Exercise requirements:
Go through the lines below one by one and count those holding the string "This". Give the count alone.

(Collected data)
────────────────

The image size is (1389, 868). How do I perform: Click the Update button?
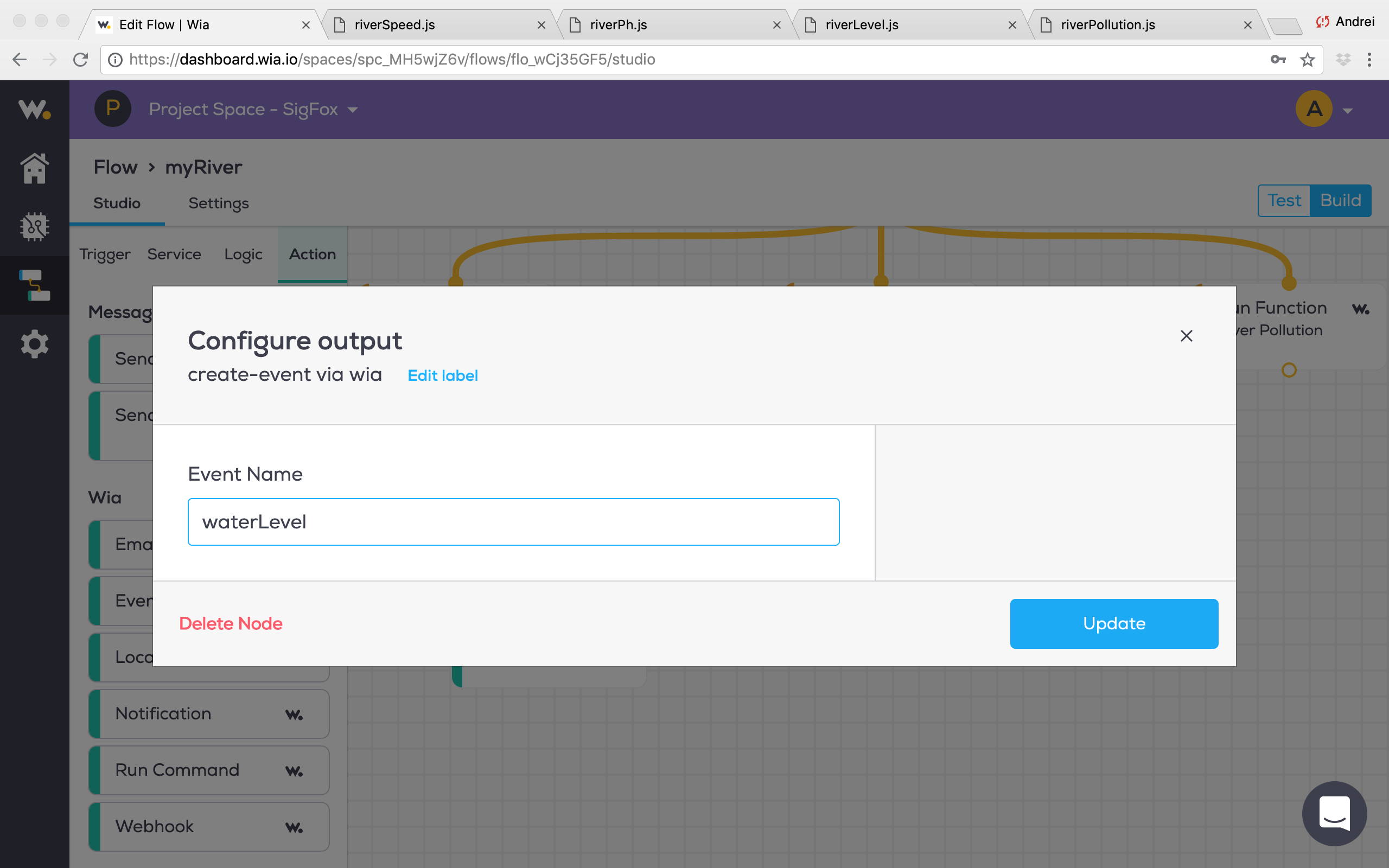(1113, 623)
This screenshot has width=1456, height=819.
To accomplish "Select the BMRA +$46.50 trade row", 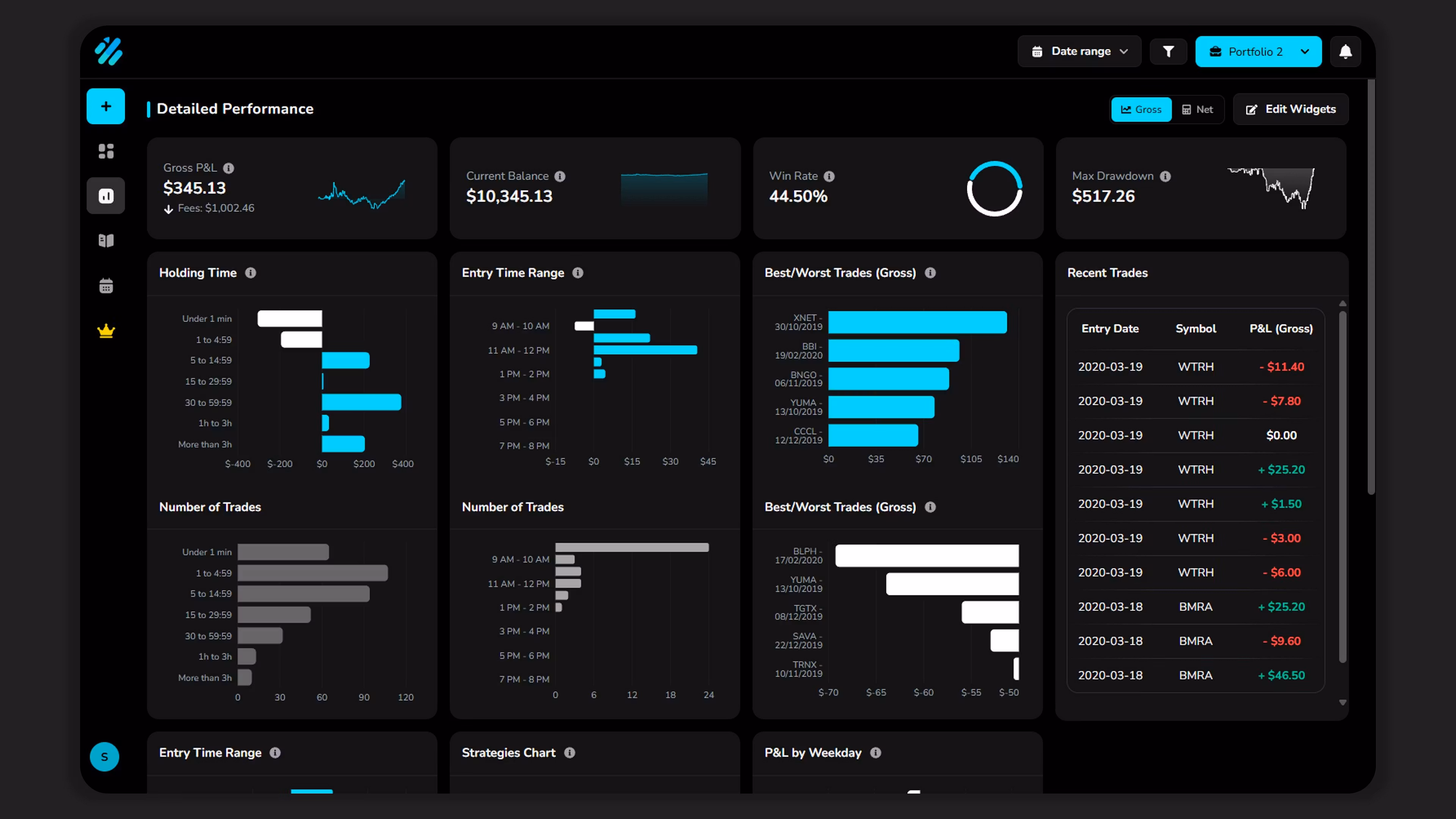I will [x=1196, y=675].
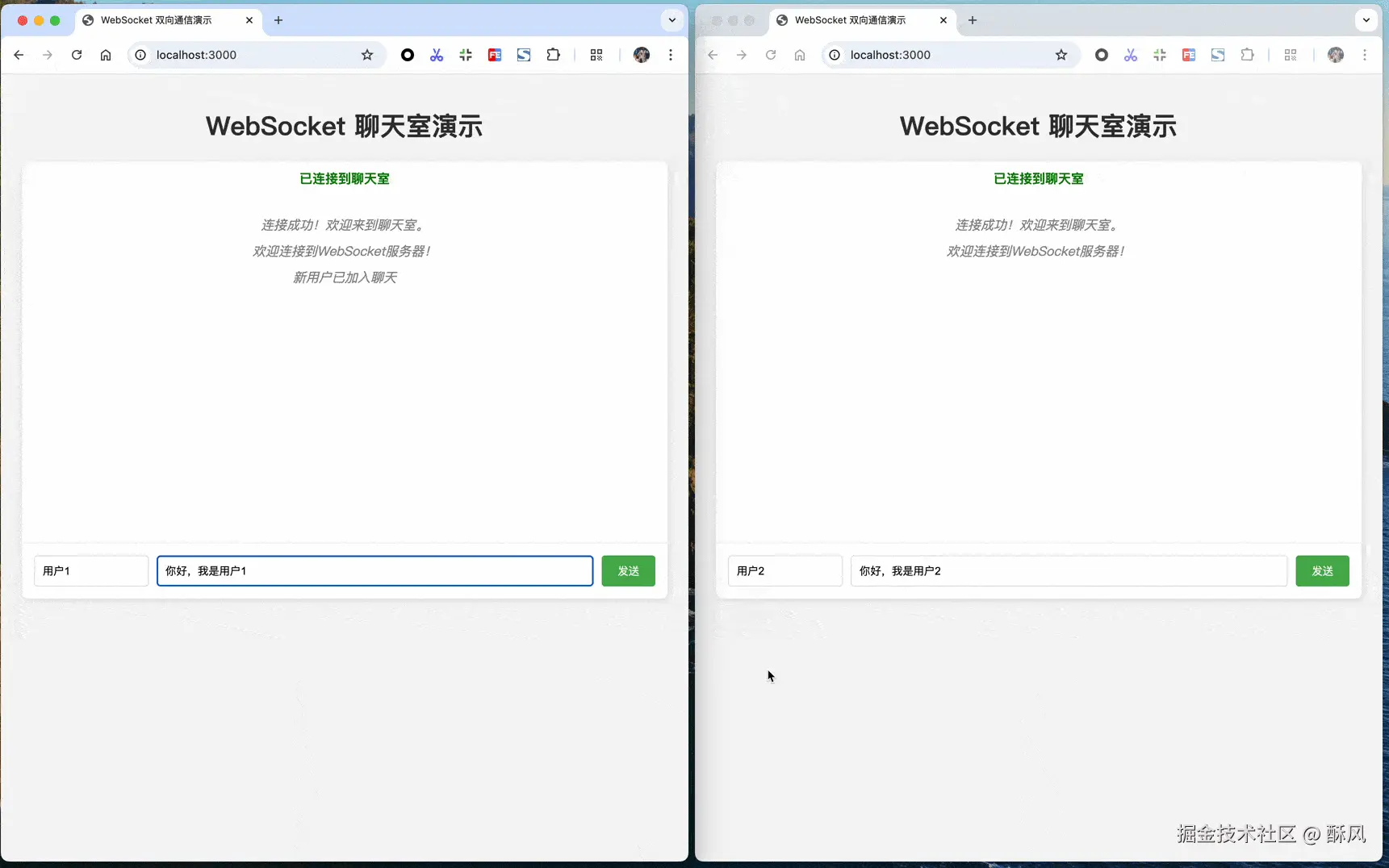Reload the left browser tab
The image size is (1389, 868).
pyautogui.click(x=77, y=55)
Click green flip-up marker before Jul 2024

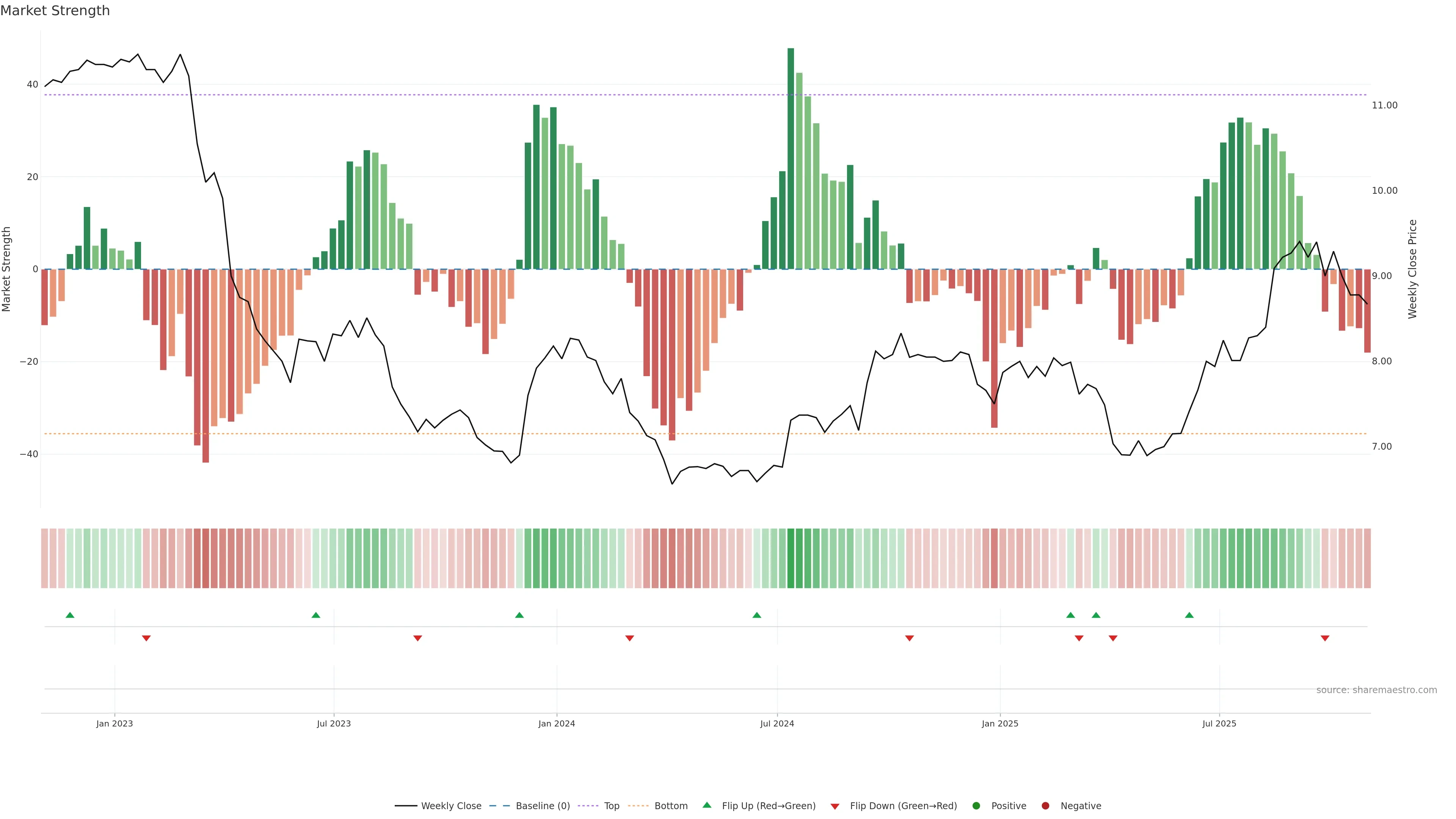(757, 615)
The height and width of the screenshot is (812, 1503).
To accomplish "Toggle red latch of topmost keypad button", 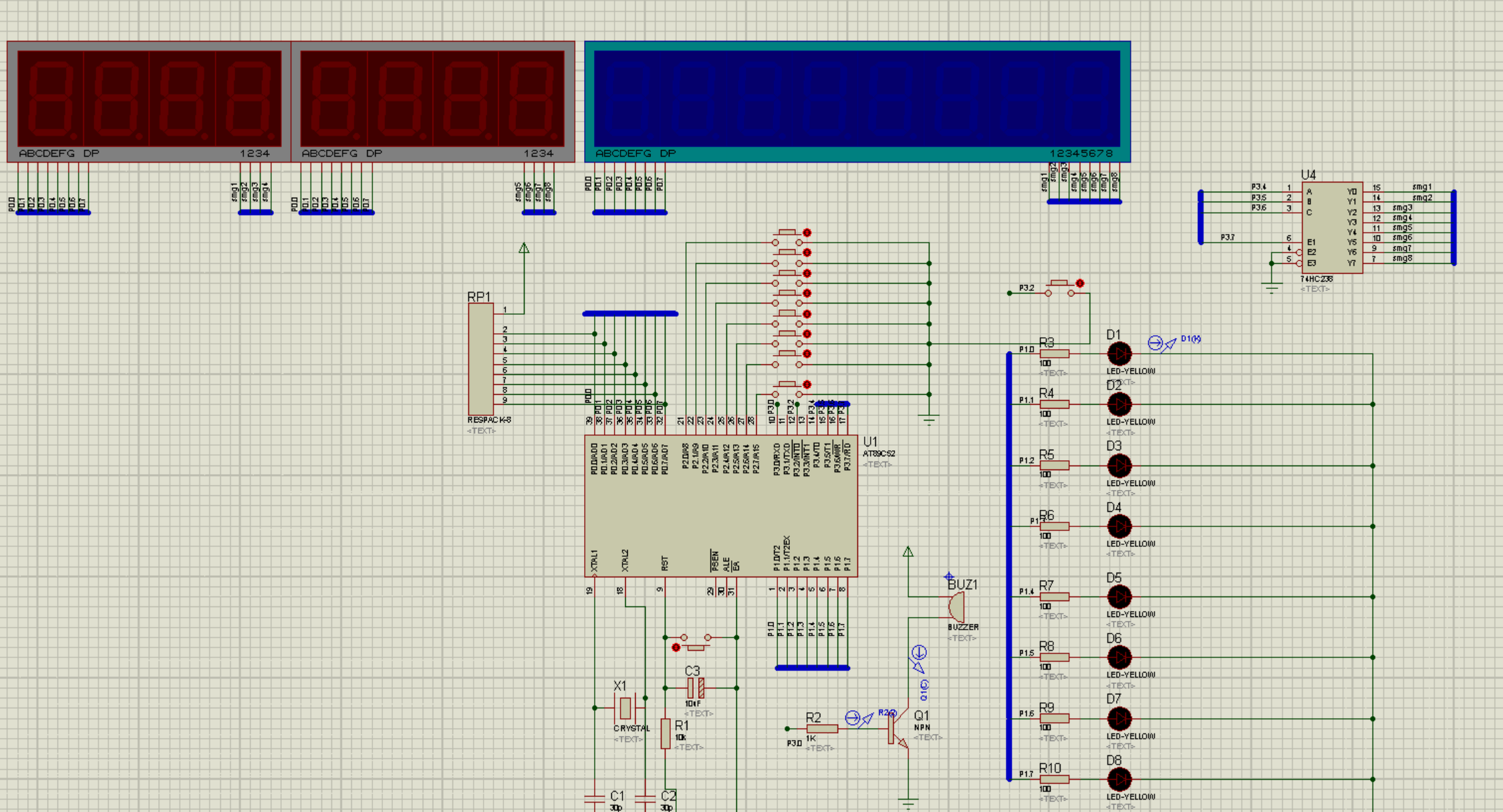I will click(807, 233).
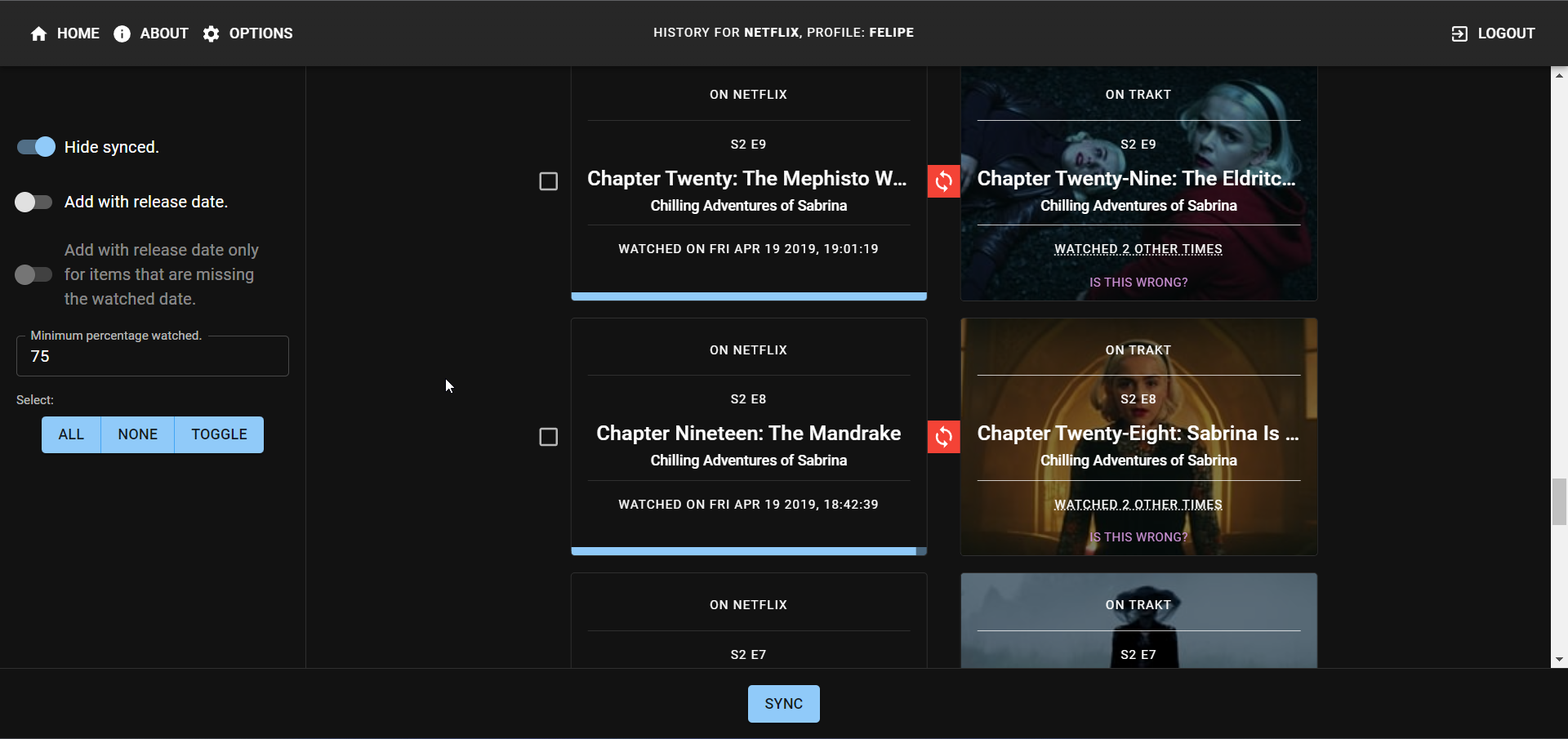1568x739 pixels.
Task: Select ALL episodes
Action: pos(71,434)
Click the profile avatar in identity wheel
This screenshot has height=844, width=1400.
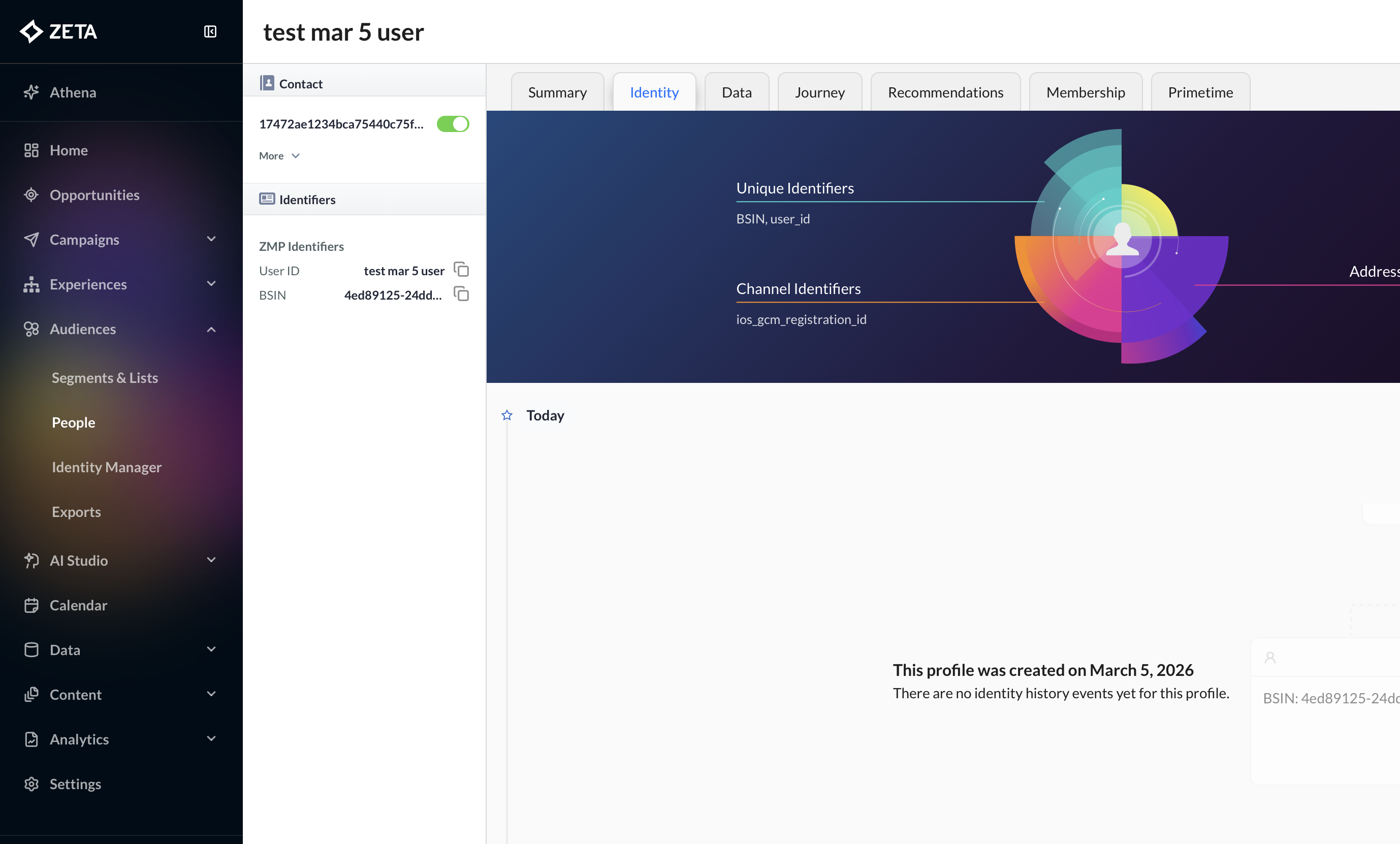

────────────────

Written solution:
2